Markaların, özellikle hızlı tüketim markalarının anında haz vadeden tüm iletişimlerini hedonik mutluluk hedefli olarak düşünebiliriz. Ürünü satın aldığımız, kullandığımız an beklemeden kavuşacağımız bir mutluluk vaadi, hedonik bir mutluluk vaadidir. Ödomanik mutluluk ise, hızlı bir tatmin vaadinde bulunmaz, onun amacı daha uzun vadelidir.

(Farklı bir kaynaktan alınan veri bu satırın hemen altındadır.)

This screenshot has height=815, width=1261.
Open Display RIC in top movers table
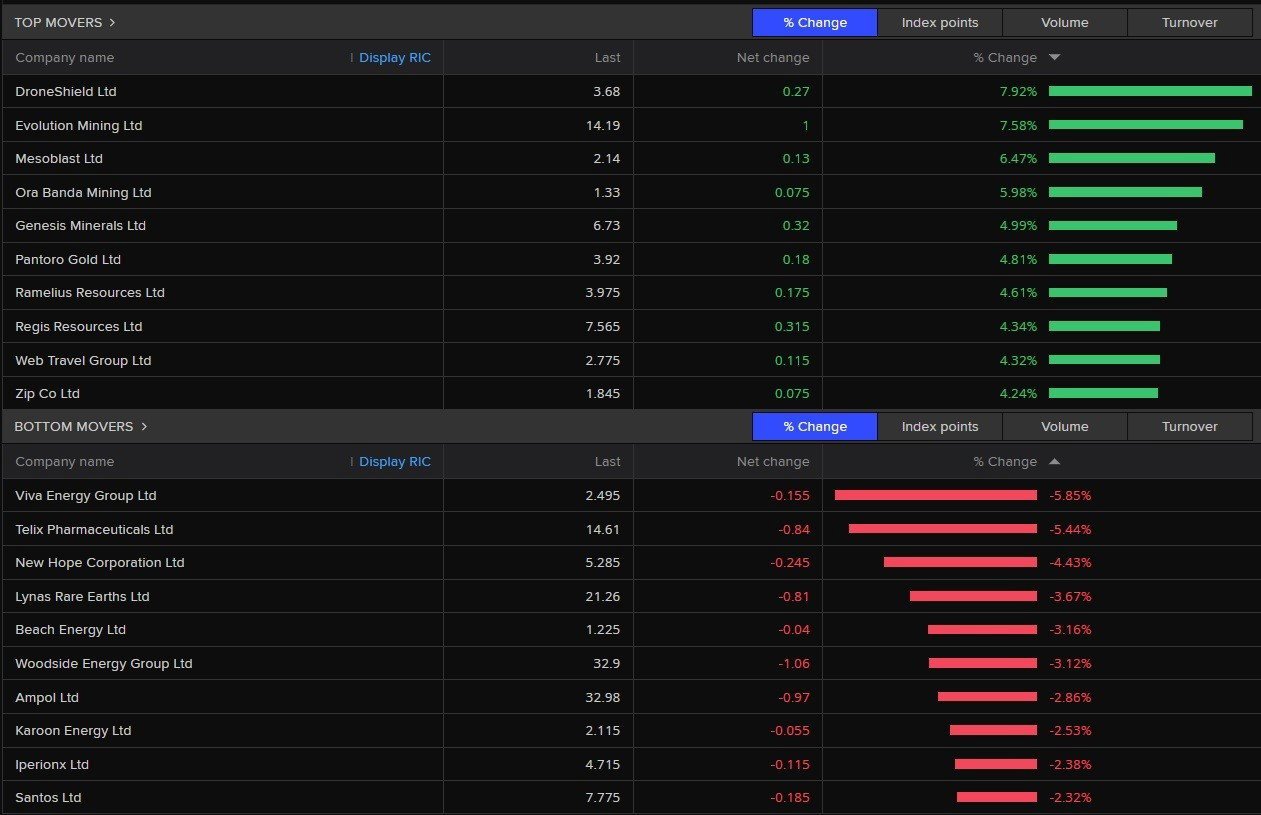(x=395, y=57)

Ödomanik mutluluk pazarlamacılar olarak bize çok uzak bir kavram değil aslında. Markalar için ödomanik mutluluğu “marka amacı” kapsamında düşünmeye alışığız: Markalar uzun süredir ulvi amaçlarını bulmak ve iletişimini yapmak için çalışıyorlar. Ancak bugün konuya farklı bir perspektiften yaklaşacağız: Ödomanik mutluluk, markaların topluma katkı sağlama çabalarının neresinde olmalı?

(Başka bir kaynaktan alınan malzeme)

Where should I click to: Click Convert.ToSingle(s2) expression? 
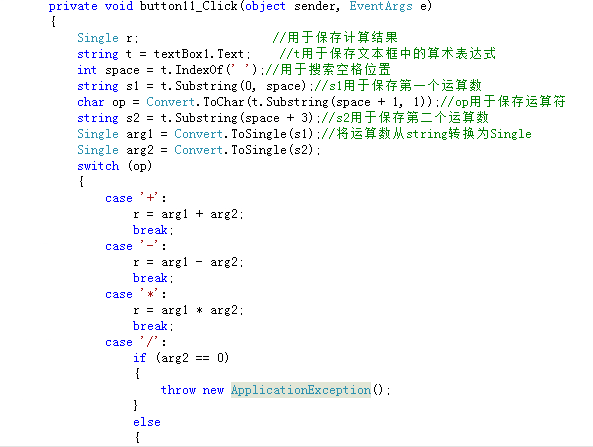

Her alışverişinizde anlam kumbaranıza bir katkıda bulunabilirsiniz
Markaların topluma katkı sağlama çabalarında yoğun olarak gördüğümüz örnek, kazançlarının belli bir bölümünü sosyal amaçlar, dernekler için harcamaları. Toms’un klasik, bir ayakkabı alışverişiniz için biz ihtiyacı olan birine bir çift ayakkabı hediye ediyoruz kampanyası bunun kült örneği. Bu yaklaşım tüketiciye şunu söylüyor: Bizden alışveriş yaptığında, biz, bizim önemsediğimiz problemlerden birine senin aracılığınla çözüm oluyoruz. Bugün sizi, bu iyi niyetli ama tek taraflı yaklaşımın ötesine bakmaya davet ediyorum.
Toplum için anlamlı, peki benim için de anlamlı mı?

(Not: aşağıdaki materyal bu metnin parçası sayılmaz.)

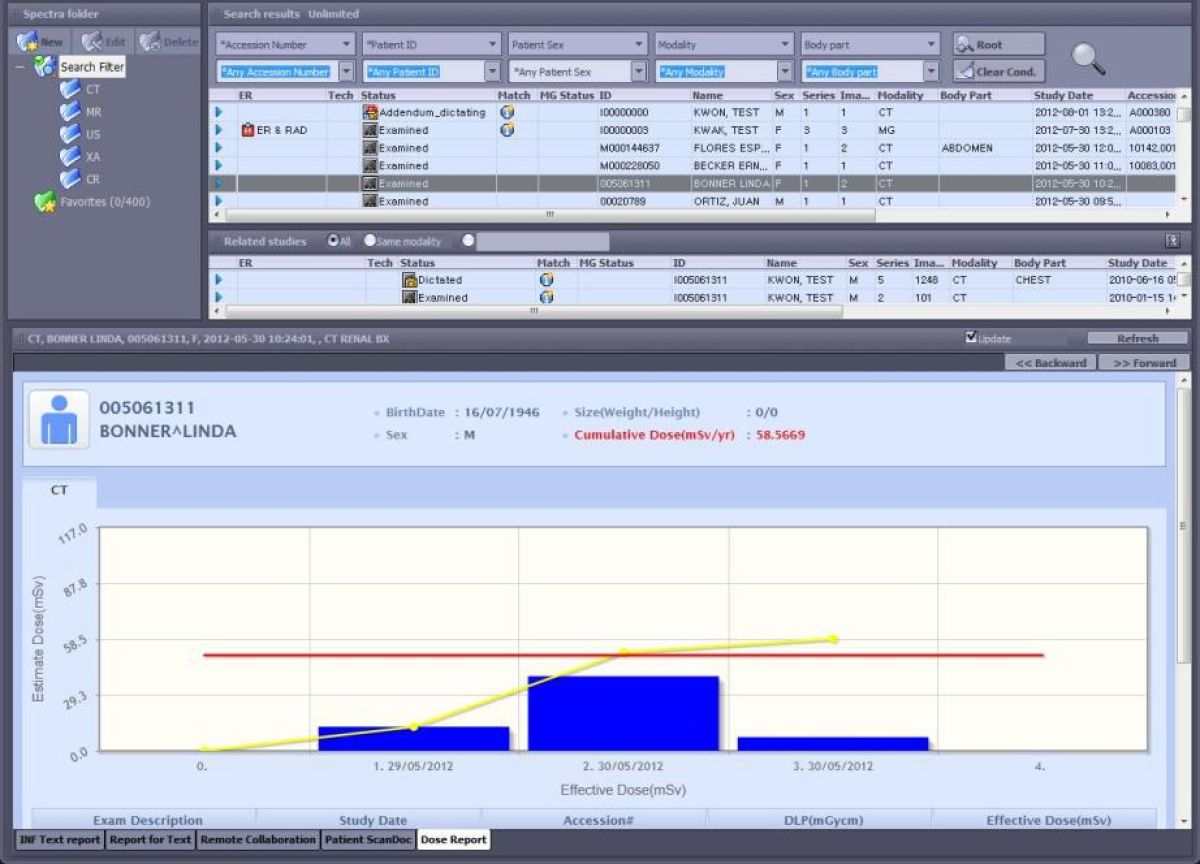Click the magnifying glass search icon
The height and width of the screenshot is (864, 1200).
(1088, 59)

Tüketici kararlarına baktığımızda, dünyada gitgide artan bir trendle tüketicilerin kendi değerlerine yakın buldukları markalardan alışveriş yapmayı tercih ettiklerini görüyoruz.
Ödomanik mutluluk kavramı işte tam da burada devreye giriyor. Markalar genellikle topluma katkı sağlama çabalarının ilk adımı olarak, marka özü ile toplumun ihtiyacı olanın kesişim kümesini bulmaya çalışıyorlar. Ancak bu kesişim kümesine eklenmesi gereken önemli bir içgörü, tüketicinin yaşamını anlamlı kılacak bir katkı bulma çabası.
Konuya bu açıdan yaklaştığımızda, ilk bakışta “çözüm bekleyen toplumsal problemler” kümesinde görebildiklerimizin ötesini görmeye başlıyoruz. Çözülmeyi bekleyen büyük sorunlardan, hedef kitlemizin kalbinde yanan bir ateş olan hayallere, problemlere, özlemlere doğru kafamızı çevirmiş oluyoruz. Bunu yapabilmek için şu soruları sorabiliriz:
Hedef kitlemizin hayatına anlam katacak, kendini değerlerini hayata geçirdiğini hissettirecek olan nedir? Markamızdan alışveriş yapmak hatta markamızla kendini özdeşleştirmek, hedef kitlemizin ödomanik mutluluğuna nasıl katkı sağlayacak?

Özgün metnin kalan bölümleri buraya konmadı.